PROBLEM DESCRIPTION
Please copy out the entries below exactly, beginning with the line that contains "Home (39, 61)" and ending with the line that contains "Inschrijven nieuwsbrief (1014, 2370)", and include nothing outside that span.

PROVIDED RECORDS
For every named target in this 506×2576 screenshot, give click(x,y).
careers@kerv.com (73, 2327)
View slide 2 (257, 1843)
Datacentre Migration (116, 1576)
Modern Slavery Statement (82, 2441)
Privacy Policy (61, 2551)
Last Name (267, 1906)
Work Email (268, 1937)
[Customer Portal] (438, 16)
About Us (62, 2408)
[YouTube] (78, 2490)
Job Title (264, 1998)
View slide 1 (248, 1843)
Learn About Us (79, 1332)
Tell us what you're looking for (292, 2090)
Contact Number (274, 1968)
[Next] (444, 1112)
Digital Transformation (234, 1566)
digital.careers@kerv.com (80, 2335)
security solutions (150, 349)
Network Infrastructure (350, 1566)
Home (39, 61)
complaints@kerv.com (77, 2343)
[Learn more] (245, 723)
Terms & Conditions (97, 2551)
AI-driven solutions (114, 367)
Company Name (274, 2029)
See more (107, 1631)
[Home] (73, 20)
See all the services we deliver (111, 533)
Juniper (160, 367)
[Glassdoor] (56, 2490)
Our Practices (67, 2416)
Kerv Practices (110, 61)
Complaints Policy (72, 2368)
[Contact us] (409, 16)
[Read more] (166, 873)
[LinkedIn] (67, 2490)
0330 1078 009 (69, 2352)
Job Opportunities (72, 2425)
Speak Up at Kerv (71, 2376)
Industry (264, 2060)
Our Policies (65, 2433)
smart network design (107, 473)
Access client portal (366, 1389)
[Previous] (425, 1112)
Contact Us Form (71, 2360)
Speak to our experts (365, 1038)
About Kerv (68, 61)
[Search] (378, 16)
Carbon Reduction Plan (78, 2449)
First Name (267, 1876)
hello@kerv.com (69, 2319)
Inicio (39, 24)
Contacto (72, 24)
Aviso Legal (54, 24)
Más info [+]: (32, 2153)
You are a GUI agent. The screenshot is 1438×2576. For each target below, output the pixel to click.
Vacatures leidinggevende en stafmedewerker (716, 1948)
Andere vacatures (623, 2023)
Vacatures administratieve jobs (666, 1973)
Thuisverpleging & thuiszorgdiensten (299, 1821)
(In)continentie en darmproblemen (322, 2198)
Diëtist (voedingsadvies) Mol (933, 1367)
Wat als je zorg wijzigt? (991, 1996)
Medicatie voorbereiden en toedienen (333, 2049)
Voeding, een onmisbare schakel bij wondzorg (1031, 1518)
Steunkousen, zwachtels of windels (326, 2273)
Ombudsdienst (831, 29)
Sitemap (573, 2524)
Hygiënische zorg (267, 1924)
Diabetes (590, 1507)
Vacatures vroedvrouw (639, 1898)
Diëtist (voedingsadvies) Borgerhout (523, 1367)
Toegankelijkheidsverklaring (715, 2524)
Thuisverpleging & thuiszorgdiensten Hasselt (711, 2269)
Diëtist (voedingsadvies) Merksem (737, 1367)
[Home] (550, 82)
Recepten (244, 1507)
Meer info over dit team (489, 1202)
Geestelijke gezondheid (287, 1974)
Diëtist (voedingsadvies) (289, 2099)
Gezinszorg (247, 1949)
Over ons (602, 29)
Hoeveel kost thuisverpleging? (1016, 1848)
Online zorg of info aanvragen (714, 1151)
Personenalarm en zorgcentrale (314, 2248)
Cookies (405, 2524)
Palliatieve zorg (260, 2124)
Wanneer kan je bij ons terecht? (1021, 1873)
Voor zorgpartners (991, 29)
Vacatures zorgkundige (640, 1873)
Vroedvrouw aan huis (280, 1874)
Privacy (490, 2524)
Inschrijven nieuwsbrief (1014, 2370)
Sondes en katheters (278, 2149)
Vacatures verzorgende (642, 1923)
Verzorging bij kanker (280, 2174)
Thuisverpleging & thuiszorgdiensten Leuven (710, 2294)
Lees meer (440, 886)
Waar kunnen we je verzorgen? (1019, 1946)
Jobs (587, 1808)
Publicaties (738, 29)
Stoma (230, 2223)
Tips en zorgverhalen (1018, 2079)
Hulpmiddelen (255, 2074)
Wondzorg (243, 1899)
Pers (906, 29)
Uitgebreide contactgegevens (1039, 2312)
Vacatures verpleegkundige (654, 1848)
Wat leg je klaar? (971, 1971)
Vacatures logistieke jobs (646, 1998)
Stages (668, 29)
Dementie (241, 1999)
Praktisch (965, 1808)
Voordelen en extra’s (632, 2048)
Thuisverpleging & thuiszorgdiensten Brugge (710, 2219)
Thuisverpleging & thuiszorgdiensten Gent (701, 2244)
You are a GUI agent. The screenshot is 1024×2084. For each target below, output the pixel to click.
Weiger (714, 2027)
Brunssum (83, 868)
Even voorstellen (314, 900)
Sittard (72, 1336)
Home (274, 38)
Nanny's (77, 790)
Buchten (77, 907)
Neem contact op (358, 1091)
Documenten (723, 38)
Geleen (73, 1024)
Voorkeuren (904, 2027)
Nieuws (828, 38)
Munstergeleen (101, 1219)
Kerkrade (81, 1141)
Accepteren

FINAL ANSWER
Home (39, 61)
complaints@kerv.com (77, 2343)
[Learn more] (245, 723)
Terms & Conditions (97, 2551)
AI-driven solutions (114, 367)
Company Name (274, 2029)
See more (107, 1631)
[Home] (73, 20)
See all the services we deliver (111, 533)
Juniper (160, 367)
[Glassdoor] (56, 2490)
Our Practices (67, 2416)
Kerv Practices (110, 61)
Complaints Policy (72, 2368)
[Contact us] (409, 16)
[Read more] (166, 873)
[LinkedIn] (67, 2490)
0330 1078 009 (69, 2352)
Job Opportunities (72, 2425)
Speak Up at Kerv (71, 2376)
Industry (264, 2060)
Our Policies (65, 2433)
smart network design (107, 473)
Access client portal (366, 1389)
[Previous] (425, 1112)
Contact Us Form (71, 2360)
Speak to our experts (365, 1038)
About Kerv (68, 61)
[Search] (378, 16)
Carbon Reduction Plan (78, 2449)
First Name (267, 1876)
hello@kerv.com (69, 2319)
Inicio (39, 24)
Contacto (72, 24)
Aviso Legal (54, 24)
Más info [+]: (32, 2153)
You are a GUI agent. The screenshot is 1438×2576. For each target below, output the pixel to click.
Vacatures leidinggevende en stafmedewerker (716, 1948)
Andere vacatures (623, 2023)
Vacatures administratieve jobs (666, 1973)
Thuisverpleging & thuiszorgdiensten (299, 1821)
(In)continentie en darmproblemen (322, 2198)
Diëtist (voedingsadvies) Mol (933, 1367)
Wat als je zorg wijzigt? (991, 1996)
Medicatie voorbereiden en toedienen (333, 2049)
Voeding, een onmisbare schakel bij wondzorg (1031, 1518)
Steunkousen, zwachtels of windels (326, 2273)
Ombudsdienst (831, 29)
Sitemap (573, 2524)
Hygiënische zorg (267, 1924)
Diabetes (590, 1507)
Vacatures vroedvrouw (639, 1898)
Diëtist (voedingsadvies) Borgerhout (523, 1367)
Toegankelijkheidsverklaring (715, 2524)
Thuisverpleging & thuiszorgdiensten Hasselt (711, 2269)
Diëtist (voedingsadvies) Merksem (737, 1367)
[Home] (550, 82)
Recepten (244, 1507)
Meer info over dit team (489, 1202)
Geestelijke gezondheid (287, 1974)
Diëtist (voedingsadvies) (289, 2099)
Gezinszorg (247, 1949)
Over ons (602, 29)
Hoeveel kost thuisverpleging? (1016, 1848)
Online zorg of info aanvragen (714, 1151)
Personenalarm en zorgcentrale (314, 2248)
Cookies (405, 2524)
Palliatieve zorg (260, 2124)
Wanneer kan je bij ons terecht? (1021, 1873)
Voor zorgpartners (991, 29)
Vacatures zorgkundige (640, 1873)
Vroedvrouw aan huis (280, 1874)
Privacy (490, 2524)
Inschrijven nieuwsbrief (1014, 2370)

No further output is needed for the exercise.